Start A Movement! — An Entrepreneurs Guide To Getting Noticed

Want a shortcut to entrepreneurial stardom?

Start a movement! People love a cause.

They love to jump on board. Flower Power in the 60s.

Women’s lib in the 70s. Nancy Reagans Just Say No anti-drug campaign in the 80s. Hillarys It Takes a Village.

The low carb thing. If you start the movement, you can be at the forefront of that movement. Not a bad place for a star.It’s scary how powerful this technique is. Sadly, its used as often for evil as it is for good. But if you can harness this power, you’ll be amazed at the results.

If you had come up with a natural lawn care product years ago, you could have been at the forefront of an anti-pesticide movement. The late activist, Anita Roddick, used this strategy to build The Body Shop, committing to social and environmental change. Making a movement doesn’t have to be your idea.

You just have to be the one to take it public. Over a decade ago, a Canadian provincial party swept into power by announcing the Common Sense Revolution. Didn’t like the guy or the party, but the marketing rocked. Totally worked. We know what you’re thinking, I don’t want to be a politician.
I just want to promote my business. Starting a movement doesn’t have to be big or political. It’s not the subject of the movement that makes it work, but rather the passion and energy behind it. So How Do You Start a Movement? Don’t be standing on a street corner with a clipboard or petition.

Write a manifesto. Have a credo, a mantra. The more outrageous it is, the more chance it’ll work. The more you’ll stand out from the crowd. We’re not talking corporate mission statement here.Get some publicity for your movement. The more provocative you are, the more controversial, the more free ink you’ll get.

And have stuff. Your stuff will become a symbol of the ideas behind that movement. (Reminds me of the sandal in Monty Pythons Life of Brian) Your symbol can become a potential source of income. But don’t make the mistake of cashing in your chips too soon. Your followers will be more valuable to you down the line if you don’t try to sell to them yet. Just focus on building the following, building momentum, building the fan base.
If you continue to build it, eventually people will beg you to sell to them because they’ll want some of what you’ve got. We’re not just talking’in the Pepsi Generation here. A movement goes a step further. If you give people a place to belong, a place to feel like they matter, like they’re making a difference, you’ll build your platform.
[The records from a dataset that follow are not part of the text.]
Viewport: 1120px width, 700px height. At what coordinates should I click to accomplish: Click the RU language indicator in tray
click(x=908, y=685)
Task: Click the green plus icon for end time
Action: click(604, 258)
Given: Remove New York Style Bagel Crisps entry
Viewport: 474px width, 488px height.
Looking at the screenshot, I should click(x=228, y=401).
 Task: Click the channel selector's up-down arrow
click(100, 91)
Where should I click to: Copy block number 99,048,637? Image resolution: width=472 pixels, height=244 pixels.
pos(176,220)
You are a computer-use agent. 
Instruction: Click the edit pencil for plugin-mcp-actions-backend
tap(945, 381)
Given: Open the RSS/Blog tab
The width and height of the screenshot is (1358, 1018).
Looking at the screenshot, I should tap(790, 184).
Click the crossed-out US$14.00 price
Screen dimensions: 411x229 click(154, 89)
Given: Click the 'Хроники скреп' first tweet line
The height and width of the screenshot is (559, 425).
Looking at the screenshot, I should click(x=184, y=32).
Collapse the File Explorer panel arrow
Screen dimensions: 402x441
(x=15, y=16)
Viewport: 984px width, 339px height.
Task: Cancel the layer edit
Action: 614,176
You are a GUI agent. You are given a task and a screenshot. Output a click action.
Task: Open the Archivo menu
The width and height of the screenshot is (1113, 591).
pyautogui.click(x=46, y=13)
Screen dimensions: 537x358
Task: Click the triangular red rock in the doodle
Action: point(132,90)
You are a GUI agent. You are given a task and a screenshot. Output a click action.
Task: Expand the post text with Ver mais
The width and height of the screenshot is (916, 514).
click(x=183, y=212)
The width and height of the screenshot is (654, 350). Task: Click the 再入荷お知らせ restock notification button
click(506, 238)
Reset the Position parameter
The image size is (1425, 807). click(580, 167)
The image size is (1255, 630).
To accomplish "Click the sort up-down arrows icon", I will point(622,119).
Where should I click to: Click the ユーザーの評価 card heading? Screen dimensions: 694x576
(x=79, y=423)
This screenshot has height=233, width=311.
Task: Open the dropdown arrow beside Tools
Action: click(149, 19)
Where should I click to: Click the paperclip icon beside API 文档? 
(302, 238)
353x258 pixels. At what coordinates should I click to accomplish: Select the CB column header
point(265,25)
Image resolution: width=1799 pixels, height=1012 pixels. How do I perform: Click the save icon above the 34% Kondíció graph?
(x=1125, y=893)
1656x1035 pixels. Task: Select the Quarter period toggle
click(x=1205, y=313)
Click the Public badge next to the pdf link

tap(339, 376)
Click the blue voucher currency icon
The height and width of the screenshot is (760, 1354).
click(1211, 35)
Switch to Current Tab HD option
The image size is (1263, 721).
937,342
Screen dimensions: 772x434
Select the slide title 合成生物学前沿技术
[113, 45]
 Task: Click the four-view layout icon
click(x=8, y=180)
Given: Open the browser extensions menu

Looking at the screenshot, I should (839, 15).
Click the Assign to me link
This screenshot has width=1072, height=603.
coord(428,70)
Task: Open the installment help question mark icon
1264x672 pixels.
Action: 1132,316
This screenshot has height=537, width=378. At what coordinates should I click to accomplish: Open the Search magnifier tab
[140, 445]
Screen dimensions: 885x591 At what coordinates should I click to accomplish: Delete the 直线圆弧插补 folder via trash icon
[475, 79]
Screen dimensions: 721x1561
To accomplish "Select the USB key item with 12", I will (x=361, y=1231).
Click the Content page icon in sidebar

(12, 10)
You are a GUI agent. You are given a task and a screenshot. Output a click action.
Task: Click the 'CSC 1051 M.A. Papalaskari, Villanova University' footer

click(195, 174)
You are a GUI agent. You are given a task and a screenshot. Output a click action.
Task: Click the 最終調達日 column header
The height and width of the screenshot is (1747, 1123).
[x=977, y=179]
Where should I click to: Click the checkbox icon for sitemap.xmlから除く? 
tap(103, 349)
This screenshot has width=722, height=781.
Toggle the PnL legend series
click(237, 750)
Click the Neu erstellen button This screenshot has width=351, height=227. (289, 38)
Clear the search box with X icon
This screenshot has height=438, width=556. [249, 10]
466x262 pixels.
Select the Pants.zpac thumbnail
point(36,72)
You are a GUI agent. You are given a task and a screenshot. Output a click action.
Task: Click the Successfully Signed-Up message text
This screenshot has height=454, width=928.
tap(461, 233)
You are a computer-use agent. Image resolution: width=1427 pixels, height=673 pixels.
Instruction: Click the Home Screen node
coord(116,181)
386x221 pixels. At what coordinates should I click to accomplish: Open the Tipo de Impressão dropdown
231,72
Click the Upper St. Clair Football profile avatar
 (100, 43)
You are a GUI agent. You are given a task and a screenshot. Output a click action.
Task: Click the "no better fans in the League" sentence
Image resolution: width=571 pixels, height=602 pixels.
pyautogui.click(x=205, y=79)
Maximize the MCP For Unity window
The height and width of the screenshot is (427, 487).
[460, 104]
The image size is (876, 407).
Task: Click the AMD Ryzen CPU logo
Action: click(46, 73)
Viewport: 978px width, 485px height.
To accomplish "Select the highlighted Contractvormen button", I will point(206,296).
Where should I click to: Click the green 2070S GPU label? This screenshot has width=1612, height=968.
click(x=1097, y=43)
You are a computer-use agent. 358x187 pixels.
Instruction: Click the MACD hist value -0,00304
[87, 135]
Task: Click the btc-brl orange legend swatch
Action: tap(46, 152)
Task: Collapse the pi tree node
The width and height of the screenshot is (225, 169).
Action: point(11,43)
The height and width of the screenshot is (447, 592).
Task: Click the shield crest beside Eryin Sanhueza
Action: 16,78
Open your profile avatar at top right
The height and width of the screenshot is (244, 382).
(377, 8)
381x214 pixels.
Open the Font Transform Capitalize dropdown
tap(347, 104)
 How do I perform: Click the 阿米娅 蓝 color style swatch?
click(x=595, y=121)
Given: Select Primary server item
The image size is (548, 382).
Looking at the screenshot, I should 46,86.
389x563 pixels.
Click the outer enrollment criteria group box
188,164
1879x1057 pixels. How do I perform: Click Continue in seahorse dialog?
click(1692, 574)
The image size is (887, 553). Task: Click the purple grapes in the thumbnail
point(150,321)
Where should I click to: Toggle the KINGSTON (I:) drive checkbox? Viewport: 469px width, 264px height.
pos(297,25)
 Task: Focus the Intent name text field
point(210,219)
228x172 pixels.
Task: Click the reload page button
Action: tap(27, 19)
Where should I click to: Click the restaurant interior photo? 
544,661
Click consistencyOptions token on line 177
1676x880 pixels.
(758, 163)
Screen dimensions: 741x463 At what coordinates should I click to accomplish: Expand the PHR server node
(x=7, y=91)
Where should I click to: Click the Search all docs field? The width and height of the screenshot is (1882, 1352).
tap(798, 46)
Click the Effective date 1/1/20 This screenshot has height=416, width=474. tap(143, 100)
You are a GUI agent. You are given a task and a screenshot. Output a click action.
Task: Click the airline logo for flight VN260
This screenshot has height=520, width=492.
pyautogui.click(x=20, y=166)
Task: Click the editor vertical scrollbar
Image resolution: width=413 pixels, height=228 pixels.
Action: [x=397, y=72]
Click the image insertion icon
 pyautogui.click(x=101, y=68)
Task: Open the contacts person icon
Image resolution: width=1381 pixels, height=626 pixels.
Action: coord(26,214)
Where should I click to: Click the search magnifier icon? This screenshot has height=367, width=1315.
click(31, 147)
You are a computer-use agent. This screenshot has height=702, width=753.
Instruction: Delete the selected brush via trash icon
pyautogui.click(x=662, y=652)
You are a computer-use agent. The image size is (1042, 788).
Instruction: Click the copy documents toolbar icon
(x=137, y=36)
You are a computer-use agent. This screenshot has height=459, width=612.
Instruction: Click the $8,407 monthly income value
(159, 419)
Eventually, they’ll not only ask to buy stuff from you, they’ll actually volunteer to help you distribute it to others.

So how do you apply this to your business? Heres a perfect example. The story of the ’red’ I Am Loved button, about 40 years ago in Kansas City. Barnett Helzberg Jr., of Helzberg Diamonds, had just had his marriage proposal accepted. The guy was ecstatic. He was loved and wanted the world to know it. So he produced these little red buttons with the words, I Am Loved, printed in white.
The idea spread like wildfire, buttons were given to presidents, celebrities and soldiers in Vietnam. 44 million buttons later, you can still order yourself a button in any of 9 languages. The buttons were, and still are, free, but they did put Helzberg Diamonds on the map. Doesn’t always work.
Don’t think Special K broke any sales records with their Do I Look Fat? commercials remember the ones with the men asking the dumb questions women always ask? But Doves making out OK. Check out Doves new Pro-Age, a clever reaction to women’s anti-aging products. How about their Campaign for Real Beauty? A lot of women are jumping on the bandwagon. Dove is selling self-esteem by featuring women in their underwear accepting their non-Barbie doll bodies.
Kinda almost makes you forget that Unilever also sells Slim Fast with young women in bikinis. Worth a try. Build a platform. Create a movement. Be a rebel with a cause. And we’ll see you in the spotlight!